# Sparkify Project Workspace
This workspace contains a tiny subset (128MB) of the full dataset available (12GB). Feel free to use this workspace to build your project, or to explore a smaller subset with Spark before deploying your cluster on the cloud. Instructions for setting up your Spark cluster is included in the last lesson of the Extracurricular Spark Course content.
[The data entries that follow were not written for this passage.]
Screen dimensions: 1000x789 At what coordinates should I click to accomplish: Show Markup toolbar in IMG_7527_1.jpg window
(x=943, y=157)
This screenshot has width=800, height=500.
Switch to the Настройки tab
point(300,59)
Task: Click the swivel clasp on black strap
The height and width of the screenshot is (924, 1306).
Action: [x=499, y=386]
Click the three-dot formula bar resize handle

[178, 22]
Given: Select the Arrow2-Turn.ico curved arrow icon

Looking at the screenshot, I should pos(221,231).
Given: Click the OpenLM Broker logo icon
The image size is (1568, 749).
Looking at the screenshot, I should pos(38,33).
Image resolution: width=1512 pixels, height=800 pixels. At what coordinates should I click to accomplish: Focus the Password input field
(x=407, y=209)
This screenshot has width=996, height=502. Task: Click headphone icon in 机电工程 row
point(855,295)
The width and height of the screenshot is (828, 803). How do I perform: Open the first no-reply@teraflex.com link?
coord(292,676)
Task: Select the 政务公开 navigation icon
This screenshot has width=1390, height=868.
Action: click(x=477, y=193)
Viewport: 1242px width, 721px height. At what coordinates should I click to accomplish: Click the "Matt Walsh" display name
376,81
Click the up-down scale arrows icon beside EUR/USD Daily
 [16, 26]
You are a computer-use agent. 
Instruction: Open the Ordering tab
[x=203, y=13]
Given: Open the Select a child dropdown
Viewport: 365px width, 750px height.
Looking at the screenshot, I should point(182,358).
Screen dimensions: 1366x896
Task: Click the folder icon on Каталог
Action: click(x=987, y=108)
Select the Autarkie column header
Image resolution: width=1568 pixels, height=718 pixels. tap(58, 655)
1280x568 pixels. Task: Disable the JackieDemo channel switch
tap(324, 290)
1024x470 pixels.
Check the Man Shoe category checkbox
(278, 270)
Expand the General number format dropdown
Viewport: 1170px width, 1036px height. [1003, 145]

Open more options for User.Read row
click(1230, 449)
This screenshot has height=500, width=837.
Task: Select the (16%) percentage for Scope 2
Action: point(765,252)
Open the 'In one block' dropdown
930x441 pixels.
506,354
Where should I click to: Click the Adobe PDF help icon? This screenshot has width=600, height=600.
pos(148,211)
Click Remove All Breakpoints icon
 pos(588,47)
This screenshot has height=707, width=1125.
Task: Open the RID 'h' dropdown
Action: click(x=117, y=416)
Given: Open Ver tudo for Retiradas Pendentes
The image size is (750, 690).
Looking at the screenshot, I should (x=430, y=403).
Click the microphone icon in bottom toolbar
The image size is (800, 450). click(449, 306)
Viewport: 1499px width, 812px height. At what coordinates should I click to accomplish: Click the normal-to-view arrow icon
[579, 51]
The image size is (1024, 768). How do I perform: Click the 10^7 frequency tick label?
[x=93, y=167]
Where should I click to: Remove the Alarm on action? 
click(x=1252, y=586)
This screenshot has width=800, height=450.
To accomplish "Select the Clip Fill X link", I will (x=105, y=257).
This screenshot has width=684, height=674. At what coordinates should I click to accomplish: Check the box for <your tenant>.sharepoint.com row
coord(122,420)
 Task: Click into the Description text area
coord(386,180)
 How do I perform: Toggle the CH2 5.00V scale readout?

You can follow the steps below to guide your data analysis and model building portion of this project.

In [1]:
# import libraries
from pyspark.sql import SparkSession
from pyspark.sql.functions import *
from pyspark.sql import functions as f
from pyspark.sql.window import Window
from pyspark.sql.types import IntegerType

from pyspark.ml.feature import StringIndexer, VectorAssembler
from pyspark.ml import Pipeline

from pyspark.ml import Pipeline
from pyspark.ml.classification import LogisticRegression, RandomForestClassifier, GBTClassifier, LinearSVC, NaiveBayes
from pyspark.ml.evaluation import MulticlassClassificationEvaluator, BinaryClassificationEvaluator
from pyspark.ml.feature import CountVectorizer, IDF, PCA, RegexTokenizer, VectorAssembler, Normalizer, StandardScaler
from pyspark.ml.regression import LinearRegression
from pyspark.ml.tuning import CrossValidator, ParamGridBuilder

import time


import matplotlib.pyplot as plt
import seaborn as sns



In [2]:
import os
import sys

os.environ['PYSPARK_PYTHON'] = sys.executable
os.environ['PYSPARK_DRIVER_PYTHON'] = sys.executable

In [3]:
# create a Spark session
spark = SparkSession.builder.master('local[*]').appName("Sparkfy").getOrCreate()
spark

In [4]:
spark.conf.set("spark.sql.execution.arrow.enabled", "true")
os.environ['PYSPARK_PYTHON'] = sys.executable
os.environ['PYSPARK_DRIVER_PYTHON'] = sys.executable

# Load and Clean Dataset
In this workspace, the mini-dataset file is `mini_sparkify_event_data.json`. Load and clean the dataset, checking for invalid or missing data - for example, records without userids or sessionids.

In [5]:
# load in the dataset
df = spark.read.json("mini_sparkify_event_data.json")

# Preview the data
df.printSchema()

df.show(5, truncate=False)

root
 |-- artist: string (nullable = true)
 |-- auth: string (nullable = true)
 |-- firstName: string (nullable = true)
 |-- gender: string (nullable = true)
 |-- itemInSession: long (nullable = true)
 |-- lastName: string (nullable = true)
 |-- length: double (nullable = true)
 |-- level: string (nullable = true)
 |-- location: string (nullable = true)
 |-- method: string (nullable = true)
 |-- page: string (nullable = true)
 |-- registration: long (nullable = true)
 |-- sessionId: long (nullable = true)
 |-- song: string (nullable = true)
 |-- status: long (nullable = true)
 |-- ts: long (nullable = true)
 |-- userAgent: string (nullable = true)
 |-- userId: string (nullable = true)

+----------------+---------+---------+------+-------------+--------+---------+-----+------------------------------+------+--------+-------------+---------+-----------------------------+------+-------------+---------------------------------------------------------------------------------------------------

### Dealing with null values

In [6]:
# Check the total number of records before cleaning
print(f"Total records before cleaning: {df.count()}")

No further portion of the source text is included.